PASSAGE CHOISI:
J’ai lu et relu le communiqué, essayant de comprendre le sens, essayant de voir les motifs de se séparer du CNA, mais, à mon sens, je n’ai pas vu de réelle explication raisonnable.

 

Je rappelle qu’en août 2020, les élus du Conseil de bande de Wemotaci (CAW) ont décidé de se retirer des membres votants du CNA en accusant entre autre Constant Awashish, le grand chef, de faire de l’ingérence. Nous étions plusieurs, notamment des jeunes, à demander plus d’explications à ce sujet, mais nous n’avons eu droit qu’à l’arrogance de la part d’un des élus qui tentait de défendre la décision du CAW. 

 

Avec d’autres jeunes, nous avions convenu, à l’époque, d’écrire un communiqué appelant l’unité des Nations. Je fais partie des signataires, ainsi que d’autres membres de Wemotaci. Encore une fois, nous n’avons pas été pris au sérieux par le conseil de bande de notre communauté, car certains élus ont préféré croire que Constant Awashish était derrière notre démarche. C’est à croire que les jeunes ne peuvent pas se mobiliser d’eux-mêmes pour dénoncer une situation qu’ils jugent risquée pour l’avenir de leur Nation.

À FAIRE:
**A)** Dans le passage choisi, à quel moment les élus du Conseil de bande de Wemotaci ont-ils décidé de se retirer des membres votants du CNA ?
**B)** Recopiez le passage choisi de « J’ai lu et relu » à « réelle explication raisonnable. », en remplaçant « communiqué » par « message ».
Appuyez-vous uniquement sur le passage choisi.

MATÉRIEL FOURNI:
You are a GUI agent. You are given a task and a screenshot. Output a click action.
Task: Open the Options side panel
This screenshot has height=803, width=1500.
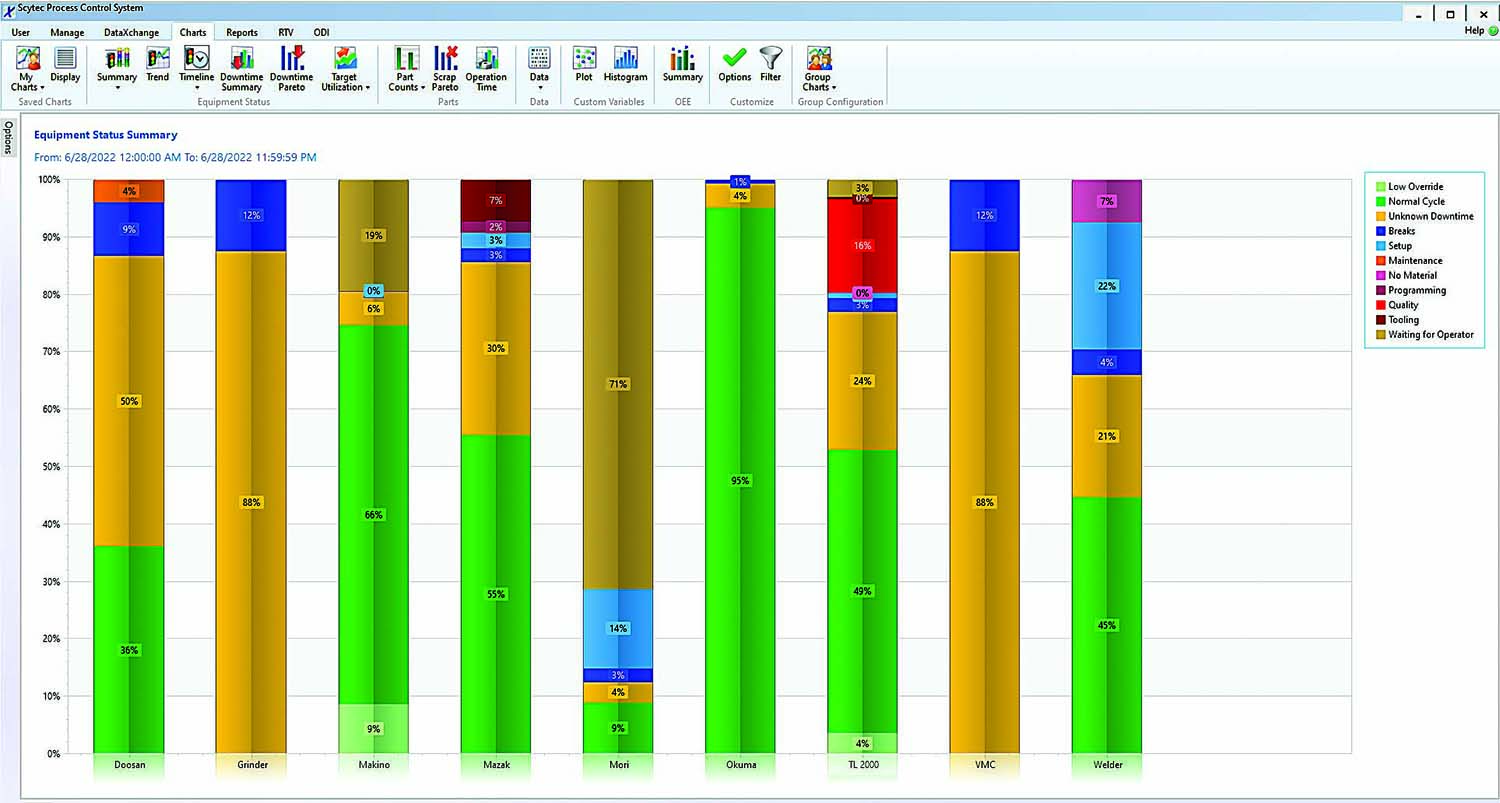pos(8,138)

RÉSULTATS DANS L'ORDRE:
**A)** En août 2020.

**B)**
J’ai lu et relu le message, essayant de comprendre le sens, essayant de voir les motifs de se séparer du CNA, mais, à mon sens, je n’ai pas vu de réelle explication raisonnable.